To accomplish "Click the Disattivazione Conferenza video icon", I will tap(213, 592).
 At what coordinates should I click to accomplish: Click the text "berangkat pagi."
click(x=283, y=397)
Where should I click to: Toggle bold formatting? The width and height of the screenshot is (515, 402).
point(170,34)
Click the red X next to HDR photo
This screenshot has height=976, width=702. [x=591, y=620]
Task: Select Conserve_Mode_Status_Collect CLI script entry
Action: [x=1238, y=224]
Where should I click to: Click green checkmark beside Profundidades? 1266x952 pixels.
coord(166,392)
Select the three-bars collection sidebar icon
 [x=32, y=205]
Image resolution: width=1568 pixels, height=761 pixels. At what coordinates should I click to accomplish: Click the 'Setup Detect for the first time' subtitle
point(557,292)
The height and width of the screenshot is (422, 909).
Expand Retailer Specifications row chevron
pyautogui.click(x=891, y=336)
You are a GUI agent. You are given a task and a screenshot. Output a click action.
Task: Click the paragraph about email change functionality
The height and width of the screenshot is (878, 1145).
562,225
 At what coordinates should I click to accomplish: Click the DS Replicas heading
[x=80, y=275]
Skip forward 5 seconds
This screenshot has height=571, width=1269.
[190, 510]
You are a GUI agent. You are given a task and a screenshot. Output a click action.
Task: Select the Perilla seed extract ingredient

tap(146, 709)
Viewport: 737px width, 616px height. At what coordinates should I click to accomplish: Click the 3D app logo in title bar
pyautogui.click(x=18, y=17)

=====

_The exercise_. Copy the stretch from the line containing "Select the three-bars collection sidebar icon" through the line containing "point(557,292)", requests included, and scale every coordinate in the answers by 1.65, rounding to whole numbers with halves going up. Leave all numbers in the requests unchanged.

_Answer_.
Select the three-bars collection sidebar icon
 [x=53, y=338]
Image resolution: width=1568 pixels, height=761 pixels. At what coordinates should I click to accomplish: Click the 'Setup Detect for the first time' subtitle
point(919,482)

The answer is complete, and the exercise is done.